Weeknotes 17

  • Database Migration
  • Its been bugging me for over 2 years now… I have two main databases (3 in total, but the third is pretty static – its the major airports in the world).
    The first is a list of ‘all’ aircraft in the world. Its about 380,000 aircraft, just the big stuff mostly, not every little privately owned Cessna, there is not much interest in all that fluff.
    The list has the aircraft ICAO, registration (which can change, but the ICAO should stay with the aircraft for its life), type, interest (0 for civilian and 10 for military – don’t ask, it’s just the way it is/has been), year and any owner information (ie, USAF for example).
    Its a bug to maintain and has been taking me about 12 hours for Node-RED to import the CSV file, repair it, then insert it into the MySQL. In other words, I did not do it very often.
    It was also a hybrid of data that I have been scraping off the floor of the Internet…. Well, I happen to find the guy that maintains the ADSB Exchange version of their database and like all things ADSBEx, its open source and maintained.
    So, it now takes me about 2 minutes to pull it down and import it. Yay. I’m going to be a lot more compelled to keep it updated!
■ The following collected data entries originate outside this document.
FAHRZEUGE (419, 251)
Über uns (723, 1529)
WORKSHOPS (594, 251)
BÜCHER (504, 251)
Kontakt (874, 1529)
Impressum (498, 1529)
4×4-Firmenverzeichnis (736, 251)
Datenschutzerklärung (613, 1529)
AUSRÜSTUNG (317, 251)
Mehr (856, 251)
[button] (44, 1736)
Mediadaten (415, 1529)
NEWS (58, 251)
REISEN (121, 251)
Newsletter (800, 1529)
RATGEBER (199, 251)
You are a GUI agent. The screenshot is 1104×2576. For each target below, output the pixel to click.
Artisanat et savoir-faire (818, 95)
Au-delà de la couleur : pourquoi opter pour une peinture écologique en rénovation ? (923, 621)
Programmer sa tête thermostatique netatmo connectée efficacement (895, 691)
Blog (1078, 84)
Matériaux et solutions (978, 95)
    Second database is my rolling 24 hours of messages.
    Its self-built by Node-RED and just is.
    Anyway, the problem with both is that have been running on Garys gifted PC from about 8 years ago, so yeah, the version of MySQL was a bit long in the tooth.
    Last week, a Node-RED update broke the connection. I could not do any inserts, so I had to walk back the node version.
    Also, I knew it getting hit pretty often and its all just noise on the network with a tiny bit of latency.
    Long story short, I took Friday off to relax a bit and fix both databases by migrating them to MariaDB running on my Windows PC, the same PC that Node-RED is running on.
    Honestly, I should have done it 2 years ago when I first started to be unhappy with how it was built out…. But you use what you have on hand – 7 years ago when I first made the databases, it was MySQL on the Linux PC.
    It seems a tiny bit faster, but the main thing is its a lot easier to maintain and I can now plan to store more data (the avgeeks are asking for a rolling 30 days).
    I can also start to think about running some reports against the data as most reporting software seems to run on Windows.

  • Node-RED update.
  • Every time I get a Windows update reboot, I check if there are any Node-RED nodes or NodeJS updates and do them, then do the Windows update/reboot and thus kill two birds with one stone.
    Last week, Node-RED did not come back up cleanly.
    The MySQL would not insert and the dashboard node failed with a very helpful ‘none’ error.
    I spent a few hours on it but could not figure it out, so the site was down over night.
    Shower thought the next day – install a version or two back of the two trouble nodes.
    The glitch there was that the MySQL node is wrapped up some generic node package and usually you can see past versions by looking at the node GitHub repo.
    Not this time… I have NEVER had to go to a package NPM page…. Never.. well, for the MySQL node, thats where you need to go to find the old versions.
    Anyway, long story short, not sure why stuff broke, but its caused me to re-think my backups and what I need to not have stress like that again.